Starting with the line containing "Open the Keepsakes icon menu" and going on through the line containing "Given: Click gear", return the lines of the data below exactly, and only those.

============================================================

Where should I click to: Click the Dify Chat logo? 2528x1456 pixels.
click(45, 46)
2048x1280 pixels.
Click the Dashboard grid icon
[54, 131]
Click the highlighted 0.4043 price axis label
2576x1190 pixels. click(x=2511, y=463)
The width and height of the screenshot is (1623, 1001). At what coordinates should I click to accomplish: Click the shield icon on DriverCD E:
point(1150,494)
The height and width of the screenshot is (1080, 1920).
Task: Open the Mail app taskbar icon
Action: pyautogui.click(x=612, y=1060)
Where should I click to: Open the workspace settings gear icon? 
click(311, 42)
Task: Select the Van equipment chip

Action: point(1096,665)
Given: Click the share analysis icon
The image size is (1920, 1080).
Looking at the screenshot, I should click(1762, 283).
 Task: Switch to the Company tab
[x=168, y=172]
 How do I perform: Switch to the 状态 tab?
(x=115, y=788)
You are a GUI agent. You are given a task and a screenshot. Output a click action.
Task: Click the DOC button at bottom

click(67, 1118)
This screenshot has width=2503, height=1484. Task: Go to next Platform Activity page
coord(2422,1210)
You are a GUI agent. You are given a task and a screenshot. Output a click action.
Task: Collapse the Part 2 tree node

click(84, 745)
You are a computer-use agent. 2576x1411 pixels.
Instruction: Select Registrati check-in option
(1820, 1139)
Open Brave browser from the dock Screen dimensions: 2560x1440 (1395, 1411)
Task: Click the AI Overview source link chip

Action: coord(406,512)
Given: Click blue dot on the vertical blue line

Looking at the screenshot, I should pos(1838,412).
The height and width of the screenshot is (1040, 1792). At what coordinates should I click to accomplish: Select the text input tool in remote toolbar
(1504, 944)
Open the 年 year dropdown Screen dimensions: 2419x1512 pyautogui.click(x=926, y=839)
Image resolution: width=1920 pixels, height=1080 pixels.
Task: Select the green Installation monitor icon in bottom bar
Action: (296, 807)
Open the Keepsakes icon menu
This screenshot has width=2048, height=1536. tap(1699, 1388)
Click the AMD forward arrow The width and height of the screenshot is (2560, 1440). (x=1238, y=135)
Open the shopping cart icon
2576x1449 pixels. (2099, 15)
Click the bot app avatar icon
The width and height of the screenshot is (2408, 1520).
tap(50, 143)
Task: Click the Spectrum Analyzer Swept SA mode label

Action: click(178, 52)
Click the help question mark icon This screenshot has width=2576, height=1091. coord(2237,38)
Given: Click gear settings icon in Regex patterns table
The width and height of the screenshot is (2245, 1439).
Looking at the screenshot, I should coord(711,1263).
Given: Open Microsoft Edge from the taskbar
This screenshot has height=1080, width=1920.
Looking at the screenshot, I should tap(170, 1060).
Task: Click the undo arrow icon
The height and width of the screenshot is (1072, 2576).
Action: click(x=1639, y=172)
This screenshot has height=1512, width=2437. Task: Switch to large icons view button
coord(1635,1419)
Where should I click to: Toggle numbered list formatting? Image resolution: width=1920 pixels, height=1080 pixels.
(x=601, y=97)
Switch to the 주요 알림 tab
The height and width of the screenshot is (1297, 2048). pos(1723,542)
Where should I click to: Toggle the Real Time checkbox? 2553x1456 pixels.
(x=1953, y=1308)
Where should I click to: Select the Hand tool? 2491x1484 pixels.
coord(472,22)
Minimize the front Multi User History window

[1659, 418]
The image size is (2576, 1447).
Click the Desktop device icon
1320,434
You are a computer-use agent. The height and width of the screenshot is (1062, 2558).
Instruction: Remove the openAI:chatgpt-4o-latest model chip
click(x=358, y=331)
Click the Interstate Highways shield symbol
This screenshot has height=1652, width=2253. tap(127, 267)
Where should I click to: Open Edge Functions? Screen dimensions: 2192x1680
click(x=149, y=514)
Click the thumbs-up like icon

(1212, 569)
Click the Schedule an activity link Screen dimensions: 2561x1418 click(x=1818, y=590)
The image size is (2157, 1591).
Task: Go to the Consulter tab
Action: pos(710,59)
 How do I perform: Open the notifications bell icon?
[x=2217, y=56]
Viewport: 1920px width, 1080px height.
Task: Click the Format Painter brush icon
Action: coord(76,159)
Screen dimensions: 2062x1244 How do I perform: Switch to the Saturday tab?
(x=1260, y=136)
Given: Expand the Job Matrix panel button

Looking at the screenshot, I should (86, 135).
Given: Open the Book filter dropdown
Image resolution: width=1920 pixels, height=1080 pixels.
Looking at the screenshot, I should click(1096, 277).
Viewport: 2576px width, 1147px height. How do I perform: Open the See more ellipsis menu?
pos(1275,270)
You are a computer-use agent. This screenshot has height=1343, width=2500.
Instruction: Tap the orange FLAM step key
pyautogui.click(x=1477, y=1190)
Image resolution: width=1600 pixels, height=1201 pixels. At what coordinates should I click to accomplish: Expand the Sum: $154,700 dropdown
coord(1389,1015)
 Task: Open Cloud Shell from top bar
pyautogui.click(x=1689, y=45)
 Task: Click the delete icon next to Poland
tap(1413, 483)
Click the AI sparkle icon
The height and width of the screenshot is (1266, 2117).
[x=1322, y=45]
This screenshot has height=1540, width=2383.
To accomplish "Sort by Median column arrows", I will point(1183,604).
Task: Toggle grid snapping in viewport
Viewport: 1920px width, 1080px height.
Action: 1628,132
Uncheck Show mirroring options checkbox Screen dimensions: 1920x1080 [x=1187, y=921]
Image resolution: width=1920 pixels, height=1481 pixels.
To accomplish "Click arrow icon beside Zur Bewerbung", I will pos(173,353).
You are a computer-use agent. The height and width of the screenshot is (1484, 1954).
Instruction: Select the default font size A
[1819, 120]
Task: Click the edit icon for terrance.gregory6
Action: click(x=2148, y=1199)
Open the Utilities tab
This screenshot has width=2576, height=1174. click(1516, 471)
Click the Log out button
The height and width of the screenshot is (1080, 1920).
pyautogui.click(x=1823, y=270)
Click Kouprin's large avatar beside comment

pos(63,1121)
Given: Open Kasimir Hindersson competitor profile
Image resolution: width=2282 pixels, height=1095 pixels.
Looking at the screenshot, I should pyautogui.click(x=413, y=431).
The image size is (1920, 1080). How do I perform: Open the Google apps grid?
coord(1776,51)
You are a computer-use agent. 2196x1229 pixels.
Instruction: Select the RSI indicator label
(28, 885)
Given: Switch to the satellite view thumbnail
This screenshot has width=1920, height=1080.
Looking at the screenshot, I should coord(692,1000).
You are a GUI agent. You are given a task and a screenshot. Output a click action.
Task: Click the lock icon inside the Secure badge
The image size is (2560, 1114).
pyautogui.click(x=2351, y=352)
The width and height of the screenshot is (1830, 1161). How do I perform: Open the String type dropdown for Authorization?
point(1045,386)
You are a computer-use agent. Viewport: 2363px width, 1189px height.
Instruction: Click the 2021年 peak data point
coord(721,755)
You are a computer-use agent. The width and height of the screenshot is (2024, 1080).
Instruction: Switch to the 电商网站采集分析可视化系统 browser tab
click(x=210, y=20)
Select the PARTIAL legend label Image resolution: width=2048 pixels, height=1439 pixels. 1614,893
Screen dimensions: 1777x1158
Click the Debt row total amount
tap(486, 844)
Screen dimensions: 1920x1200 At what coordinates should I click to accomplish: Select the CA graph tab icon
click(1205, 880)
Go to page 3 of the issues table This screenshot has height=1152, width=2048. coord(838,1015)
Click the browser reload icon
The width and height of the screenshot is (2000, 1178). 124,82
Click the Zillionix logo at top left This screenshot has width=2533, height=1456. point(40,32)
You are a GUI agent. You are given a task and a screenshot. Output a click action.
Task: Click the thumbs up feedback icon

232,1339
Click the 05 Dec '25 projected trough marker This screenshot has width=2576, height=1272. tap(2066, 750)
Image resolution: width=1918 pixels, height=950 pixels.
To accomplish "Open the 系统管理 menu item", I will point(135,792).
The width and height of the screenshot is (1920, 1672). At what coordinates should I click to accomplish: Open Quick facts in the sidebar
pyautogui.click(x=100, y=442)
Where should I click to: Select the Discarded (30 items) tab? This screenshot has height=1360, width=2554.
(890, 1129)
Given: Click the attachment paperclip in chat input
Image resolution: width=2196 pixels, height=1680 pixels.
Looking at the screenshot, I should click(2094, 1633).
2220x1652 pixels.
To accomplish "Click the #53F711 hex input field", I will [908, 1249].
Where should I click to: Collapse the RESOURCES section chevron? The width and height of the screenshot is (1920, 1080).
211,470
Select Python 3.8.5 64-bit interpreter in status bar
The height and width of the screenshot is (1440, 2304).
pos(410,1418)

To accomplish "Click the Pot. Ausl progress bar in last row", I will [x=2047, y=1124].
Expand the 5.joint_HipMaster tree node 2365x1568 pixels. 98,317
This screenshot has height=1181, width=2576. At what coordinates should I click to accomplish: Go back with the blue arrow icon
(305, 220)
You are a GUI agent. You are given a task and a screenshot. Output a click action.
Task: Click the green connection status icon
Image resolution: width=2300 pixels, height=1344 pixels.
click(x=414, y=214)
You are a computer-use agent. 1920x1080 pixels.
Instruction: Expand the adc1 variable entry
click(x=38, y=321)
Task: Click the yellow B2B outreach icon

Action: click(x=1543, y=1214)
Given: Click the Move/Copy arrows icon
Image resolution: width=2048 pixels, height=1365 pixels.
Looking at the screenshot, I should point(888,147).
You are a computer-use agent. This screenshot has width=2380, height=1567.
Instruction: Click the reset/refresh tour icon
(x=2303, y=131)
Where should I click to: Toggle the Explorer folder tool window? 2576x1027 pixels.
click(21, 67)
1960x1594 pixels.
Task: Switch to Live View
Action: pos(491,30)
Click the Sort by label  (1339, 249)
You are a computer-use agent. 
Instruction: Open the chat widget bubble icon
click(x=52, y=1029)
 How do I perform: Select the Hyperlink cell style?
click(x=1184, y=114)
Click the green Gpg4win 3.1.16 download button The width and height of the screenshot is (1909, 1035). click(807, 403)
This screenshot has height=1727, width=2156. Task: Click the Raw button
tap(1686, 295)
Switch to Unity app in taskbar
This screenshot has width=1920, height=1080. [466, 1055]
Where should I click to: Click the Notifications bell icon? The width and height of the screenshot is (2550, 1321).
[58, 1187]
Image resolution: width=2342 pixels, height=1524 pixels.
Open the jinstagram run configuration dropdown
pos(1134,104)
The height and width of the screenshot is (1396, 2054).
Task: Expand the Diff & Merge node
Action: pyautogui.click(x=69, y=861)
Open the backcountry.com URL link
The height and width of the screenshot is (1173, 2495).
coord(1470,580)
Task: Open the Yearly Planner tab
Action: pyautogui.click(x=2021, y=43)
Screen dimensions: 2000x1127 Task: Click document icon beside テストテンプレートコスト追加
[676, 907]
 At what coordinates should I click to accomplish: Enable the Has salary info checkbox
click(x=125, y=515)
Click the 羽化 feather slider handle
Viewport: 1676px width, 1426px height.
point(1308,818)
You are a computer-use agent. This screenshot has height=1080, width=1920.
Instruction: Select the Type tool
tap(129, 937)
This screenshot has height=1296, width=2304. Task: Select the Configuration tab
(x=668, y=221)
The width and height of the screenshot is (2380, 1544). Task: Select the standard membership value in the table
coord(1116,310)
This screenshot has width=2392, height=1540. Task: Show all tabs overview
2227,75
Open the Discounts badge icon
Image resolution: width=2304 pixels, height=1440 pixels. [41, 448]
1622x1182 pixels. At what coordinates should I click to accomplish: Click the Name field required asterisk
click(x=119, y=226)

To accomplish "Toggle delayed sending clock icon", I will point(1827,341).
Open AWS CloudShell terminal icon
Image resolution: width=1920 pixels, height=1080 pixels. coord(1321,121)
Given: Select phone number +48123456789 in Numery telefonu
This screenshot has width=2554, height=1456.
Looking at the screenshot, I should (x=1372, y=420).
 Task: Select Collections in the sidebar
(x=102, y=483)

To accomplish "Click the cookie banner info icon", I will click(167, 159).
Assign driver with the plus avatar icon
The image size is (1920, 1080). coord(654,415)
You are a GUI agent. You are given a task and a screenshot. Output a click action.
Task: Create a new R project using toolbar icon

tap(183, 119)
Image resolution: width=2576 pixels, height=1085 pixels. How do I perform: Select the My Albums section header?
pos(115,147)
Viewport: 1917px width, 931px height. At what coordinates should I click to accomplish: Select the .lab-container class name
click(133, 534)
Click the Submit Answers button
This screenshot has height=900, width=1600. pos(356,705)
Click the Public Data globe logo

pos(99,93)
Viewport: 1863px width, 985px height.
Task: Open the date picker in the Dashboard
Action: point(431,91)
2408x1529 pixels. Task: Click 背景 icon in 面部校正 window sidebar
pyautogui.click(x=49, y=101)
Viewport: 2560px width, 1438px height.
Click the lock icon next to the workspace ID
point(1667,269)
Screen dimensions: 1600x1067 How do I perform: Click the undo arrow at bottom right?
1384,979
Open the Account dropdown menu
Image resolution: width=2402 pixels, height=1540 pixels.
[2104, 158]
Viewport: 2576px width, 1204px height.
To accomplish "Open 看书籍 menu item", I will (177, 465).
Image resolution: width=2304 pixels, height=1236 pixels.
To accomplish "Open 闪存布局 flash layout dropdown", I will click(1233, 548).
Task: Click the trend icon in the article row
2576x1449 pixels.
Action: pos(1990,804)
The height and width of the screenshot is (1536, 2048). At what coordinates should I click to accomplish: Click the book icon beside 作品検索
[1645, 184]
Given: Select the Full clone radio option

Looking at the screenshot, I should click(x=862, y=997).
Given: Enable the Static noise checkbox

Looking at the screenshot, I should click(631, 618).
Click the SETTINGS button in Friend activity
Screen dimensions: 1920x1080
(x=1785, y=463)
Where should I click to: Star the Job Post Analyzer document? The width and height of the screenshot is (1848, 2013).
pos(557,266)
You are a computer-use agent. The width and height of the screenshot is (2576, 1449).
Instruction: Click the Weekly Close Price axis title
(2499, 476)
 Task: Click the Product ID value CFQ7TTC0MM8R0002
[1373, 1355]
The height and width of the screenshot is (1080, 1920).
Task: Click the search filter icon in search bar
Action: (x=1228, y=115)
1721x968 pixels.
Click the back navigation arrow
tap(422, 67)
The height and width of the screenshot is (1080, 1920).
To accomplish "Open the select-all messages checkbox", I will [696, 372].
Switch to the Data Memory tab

============================================================

- _RESULT OF THE TASK_:
Open the Keepsakes icon menu
This screenshot has width=2048, height=1536. tap(1699, 1388)
Click the AMD forward arrow The width and height of the screenshot is (2560, 1440). (x=1238, y=135)
Open the shopping cart icon
2576x1449 pixels. (2099, 15)
Click the bot app avatar icon
The width and height of the screenshot is (2408, 1520).
tap(50, 143)
Task: Click the Spectrum Analyzer Swept SA mode label

Action: click(178, 52)
Click the help question mark icon This screenshot has width=2576, height=1091. coord(2237,38)
Given: Click gear settings icon in Regex patterns table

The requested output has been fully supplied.